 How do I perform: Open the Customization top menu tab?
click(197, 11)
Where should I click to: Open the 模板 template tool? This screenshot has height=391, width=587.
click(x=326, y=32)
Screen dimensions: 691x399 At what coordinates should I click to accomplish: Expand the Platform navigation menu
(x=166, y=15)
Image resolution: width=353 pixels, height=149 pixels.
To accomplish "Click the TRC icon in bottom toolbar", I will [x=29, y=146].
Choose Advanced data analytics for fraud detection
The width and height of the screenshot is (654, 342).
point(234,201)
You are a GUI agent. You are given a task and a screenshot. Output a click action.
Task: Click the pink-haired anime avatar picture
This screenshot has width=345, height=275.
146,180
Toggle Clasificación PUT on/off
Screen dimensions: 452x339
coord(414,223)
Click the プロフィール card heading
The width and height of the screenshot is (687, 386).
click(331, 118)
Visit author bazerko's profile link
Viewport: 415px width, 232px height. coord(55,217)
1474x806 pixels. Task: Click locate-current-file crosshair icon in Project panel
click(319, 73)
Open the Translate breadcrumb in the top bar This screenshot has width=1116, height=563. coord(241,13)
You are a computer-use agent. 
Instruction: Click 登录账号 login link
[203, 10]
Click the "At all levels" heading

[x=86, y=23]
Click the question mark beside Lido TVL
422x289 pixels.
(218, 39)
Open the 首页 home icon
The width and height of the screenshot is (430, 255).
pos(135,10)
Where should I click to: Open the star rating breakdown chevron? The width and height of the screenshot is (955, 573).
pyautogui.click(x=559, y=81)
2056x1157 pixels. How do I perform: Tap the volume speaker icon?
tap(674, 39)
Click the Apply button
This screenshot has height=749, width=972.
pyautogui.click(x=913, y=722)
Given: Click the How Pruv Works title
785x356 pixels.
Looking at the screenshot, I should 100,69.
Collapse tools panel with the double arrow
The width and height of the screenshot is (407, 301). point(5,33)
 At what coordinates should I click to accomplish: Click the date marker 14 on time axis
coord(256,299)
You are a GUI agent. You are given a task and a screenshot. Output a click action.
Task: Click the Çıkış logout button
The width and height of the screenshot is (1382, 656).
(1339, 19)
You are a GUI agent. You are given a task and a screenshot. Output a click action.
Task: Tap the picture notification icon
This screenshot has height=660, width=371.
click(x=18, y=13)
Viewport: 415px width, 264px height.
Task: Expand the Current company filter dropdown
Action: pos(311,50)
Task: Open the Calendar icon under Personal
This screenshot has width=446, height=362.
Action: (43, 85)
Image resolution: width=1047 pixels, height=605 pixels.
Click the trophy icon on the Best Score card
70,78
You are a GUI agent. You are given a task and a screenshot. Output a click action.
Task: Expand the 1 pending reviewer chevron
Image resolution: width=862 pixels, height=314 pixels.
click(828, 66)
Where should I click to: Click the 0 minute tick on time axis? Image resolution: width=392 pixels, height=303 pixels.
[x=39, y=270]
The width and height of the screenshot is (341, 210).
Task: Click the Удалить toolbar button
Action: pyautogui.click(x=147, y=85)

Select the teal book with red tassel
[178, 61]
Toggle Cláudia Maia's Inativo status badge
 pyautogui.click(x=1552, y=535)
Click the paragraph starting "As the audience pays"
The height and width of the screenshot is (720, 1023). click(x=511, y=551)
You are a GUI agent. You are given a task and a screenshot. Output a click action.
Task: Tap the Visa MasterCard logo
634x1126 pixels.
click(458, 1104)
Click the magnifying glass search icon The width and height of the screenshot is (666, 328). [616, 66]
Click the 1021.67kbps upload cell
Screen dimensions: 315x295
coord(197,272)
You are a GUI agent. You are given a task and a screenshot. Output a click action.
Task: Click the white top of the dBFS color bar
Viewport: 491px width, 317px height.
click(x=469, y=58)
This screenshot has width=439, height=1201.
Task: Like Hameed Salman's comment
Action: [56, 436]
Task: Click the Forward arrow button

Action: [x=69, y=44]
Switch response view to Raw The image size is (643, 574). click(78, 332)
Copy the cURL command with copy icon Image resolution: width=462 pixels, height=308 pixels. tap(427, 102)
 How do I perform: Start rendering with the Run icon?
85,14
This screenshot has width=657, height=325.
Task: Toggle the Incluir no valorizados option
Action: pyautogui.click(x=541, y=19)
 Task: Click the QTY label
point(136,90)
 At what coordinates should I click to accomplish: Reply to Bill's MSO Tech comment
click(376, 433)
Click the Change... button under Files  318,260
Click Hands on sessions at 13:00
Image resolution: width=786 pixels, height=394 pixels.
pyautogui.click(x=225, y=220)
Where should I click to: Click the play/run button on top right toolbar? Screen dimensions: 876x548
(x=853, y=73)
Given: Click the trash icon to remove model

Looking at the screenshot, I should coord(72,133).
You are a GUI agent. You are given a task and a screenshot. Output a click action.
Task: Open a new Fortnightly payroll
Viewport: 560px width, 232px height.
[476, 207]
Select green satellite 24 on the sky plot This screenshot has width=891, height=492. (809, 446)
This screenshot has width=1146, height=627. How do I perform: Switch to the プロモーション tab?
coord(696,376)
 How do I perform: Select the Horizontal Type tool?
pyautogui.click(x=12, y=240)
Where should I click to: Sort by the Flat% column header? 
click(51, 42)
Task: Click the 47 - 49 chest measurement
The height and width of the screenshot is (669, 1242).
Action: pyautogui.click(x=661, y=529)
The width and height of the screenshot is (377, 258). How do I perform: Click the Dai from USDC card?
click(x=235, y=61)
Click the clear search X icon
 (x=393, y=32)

********************

-- What you have to do --
Please transcribe exactly the lines above from the line that has "Click the trophy icon on the Best Score card" up to and including the line that has "Copy the cURL"; no other line belongs in the answer.

-- Answer space --
Click the trophy icon on the Best Score card
70,78
You are a GUI agent. You are given a task and a screenshot. Output a click action.
Task: Expand the 1 pending reviewer chevron
Image resolution: width=862 pixels, height=314 pixels.
click(828, 66)
Where should I click to: Click the 0 minute tick on time axis? Image resolution: width=392 pixels, height=303 pixels.
[x=39, y=270]
The width and height of the screenshot is (341, 210).
Task: Click the Удалить toolbar button
Action: pyautogui.click(x=147, y=85)

Select the teal book with red tassel
[178, 61]
Toggle Cláudia Maia's Inativo status badge
 pyautogui.click(x=1552, y=535)
Click the paragraph starting "As the audience pays"
The height and width of the screenshot is (720, 1023). click(x=511, y=551)
You are a GUI agent. You are given a task and a screenshot. Output a click action.
Task: Tap the Visa MasterCard logo
634x1126 pixels.
click(458, 1104)
Click the magnifying glass search icon The width and height of the screenshot is (666, 328). [616, 66]
Click the 1021.67kbps upload cell
Screen dimensions: 315x295
coord(197,272)
You are a GUI agent. You are given a task and a screenshot. Output a click action.
Task: Click the white top of the dBFS color bar
Viewport: 491px width, 317px height.
click(x=469, y=58)
This screenshot has width=439, height=1201.
Task: Like Hameed Salman's comment
Action: [56, 436]
Task: Click the Forward arrow button

Action: [x=69, y=44]
Switch response view to Raw The image size is (643, 574). click(78, 332)
Copy the cURL command with copy icon Image resolution: width=462 pixels, height=308 pixels. tap(427, 102)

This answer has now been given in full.